These are handy little devices for anyone that works with servos. They provide a simple way to test a servo to verify if it works or to exercise a servo built into a project such as a robotic arm without needing to do any programming. It can also be handy for embedding into a simple project such as a Halloween prop where you want the prop to continuously swing back and forth. They can also be used as a PWM input to an ESC (Electronic Speed Controller).
- Servo Tester Module
KEY FEATURES OF SERVO TESTER:
- 3 modes of operation
- Manual position mode using adjustment knob
- Return to center
- Auto sweep back and forth
- Output connectors for up to 3 servos
- Can use as input for ESC to test operation
- 4.8-6V operation and output pulse amplitude
Theory of Operation
The picture to the right shows what’s inside the module on the bottom side of the board so you’re not tempted to rip the enclosure off to see what is inside.

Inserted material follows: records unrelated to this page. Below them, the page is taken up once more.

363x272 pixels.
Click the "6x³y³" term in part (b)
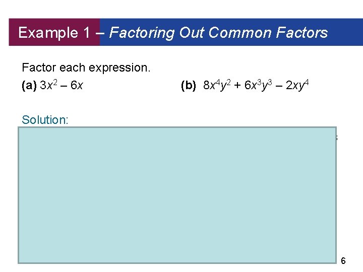(258, 85)

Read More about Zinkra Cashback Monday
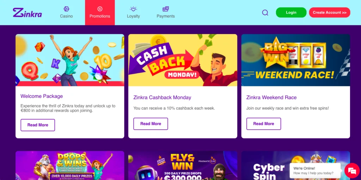coord(151,124)
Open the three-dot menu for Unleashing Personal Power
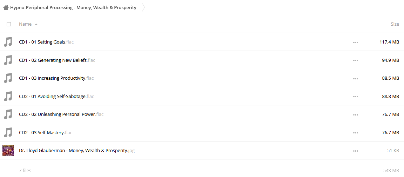The width and height of the screenshot is (404, 177). (x=356, y=114)
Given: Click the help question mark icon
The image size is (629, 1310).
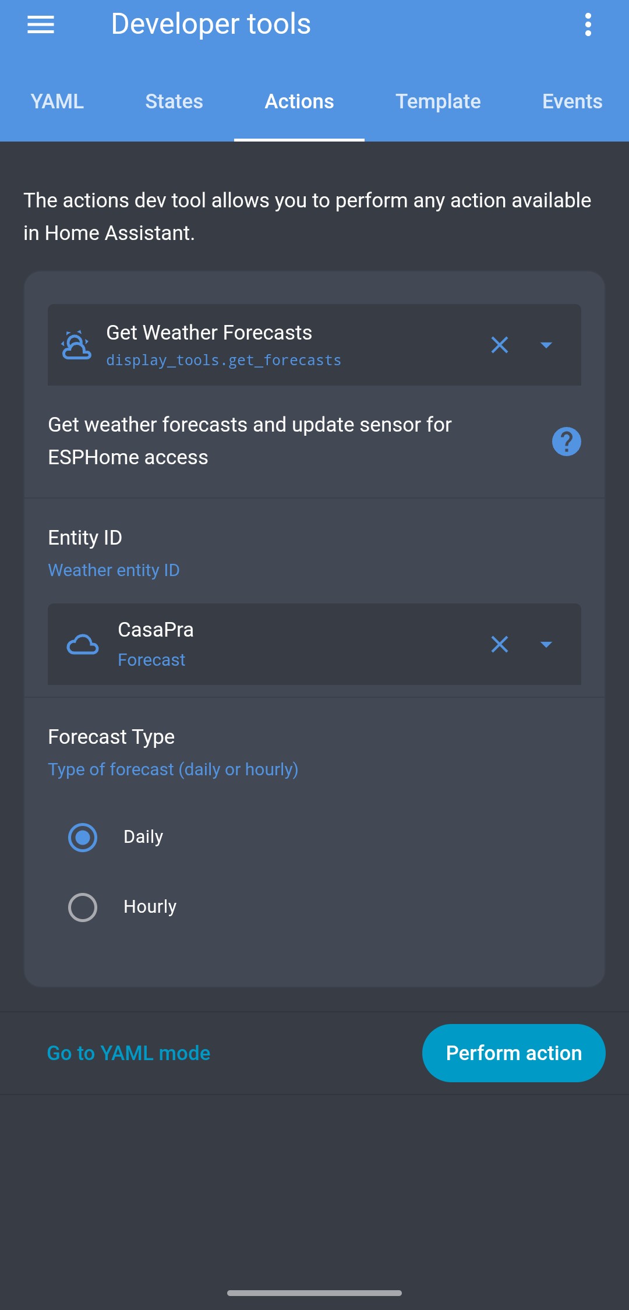Looking at the screenshot, I should click(566, 442).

The 8-pin IC appears to be a microcontroller with the markings removed. There are a bunch of 470 ohm resistors for providing current limiting for the three LEDs as well as the three PWM outputs. The PWM outputs each have their own current limiting resistor, but they are all driven off the same signal.
The power and ground pins on the input side pass straight through to the power and ground pins on the servo connectors with a few filtering caps thrown in. Since the servos operate at 4.8 to 6V, the input needs to be fed with a power source between 4.8 and 6V.

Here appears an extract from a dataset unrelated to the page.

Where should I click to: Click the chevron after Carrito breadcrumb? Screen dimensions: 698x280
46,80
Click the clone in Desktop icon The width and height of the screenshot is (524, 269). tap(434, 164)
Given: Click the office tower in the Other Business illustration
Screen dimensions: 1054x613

The input side is a 3-pin male header. Power is connected to ‘+‘ and ground is connected to ‘–‘. Current draw from the power supply will depend on the servo(s) being driven.
The ‘S’ (signal) pin on the input side is not connected to anything and can be left unconnected.

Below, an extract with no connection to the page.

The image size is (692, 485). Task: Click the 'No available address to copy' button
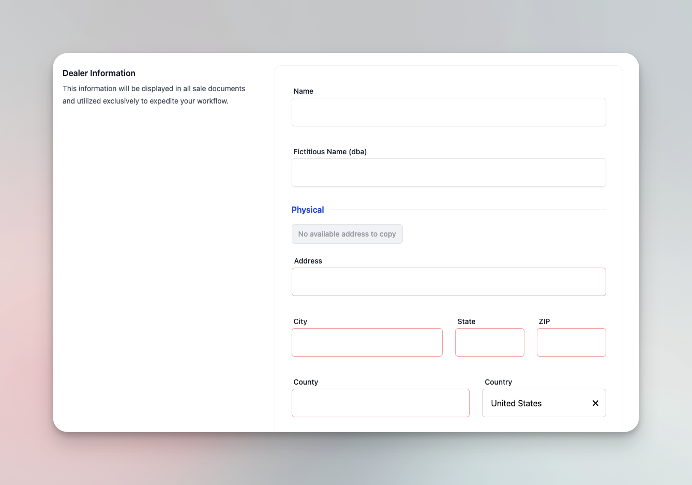[x=347, y=234]
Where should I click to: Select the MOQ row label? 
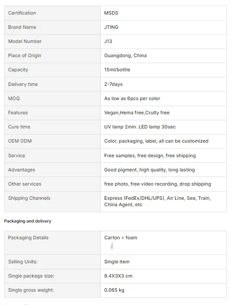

The output is a 3×3 male header.
Up to 3 servos can be connected by a plugging the connectors in horizontally across the row of 3 pins. The servo brown (ground) wire goes to ‘–‘, the servo red (power) wire goes to ‘+‘ and the servo yellow/orange (signal) wire goes ‘S‘.
Modes of Operation
There are 3 modes of operation. The blue LEDs indicate the currently active mode and the SELECT button toggles between the different modes. When the device first powers up, the Manual mode is selected.
MAN – Manual Mode. Turning the knob controls the position of the servo. This is handy for testing the functionality of the servo in an application without having to setup an MCU with software. If a servo is connected to the elbow of a mechanical arm, the arm can be exercised through its range using the control knob.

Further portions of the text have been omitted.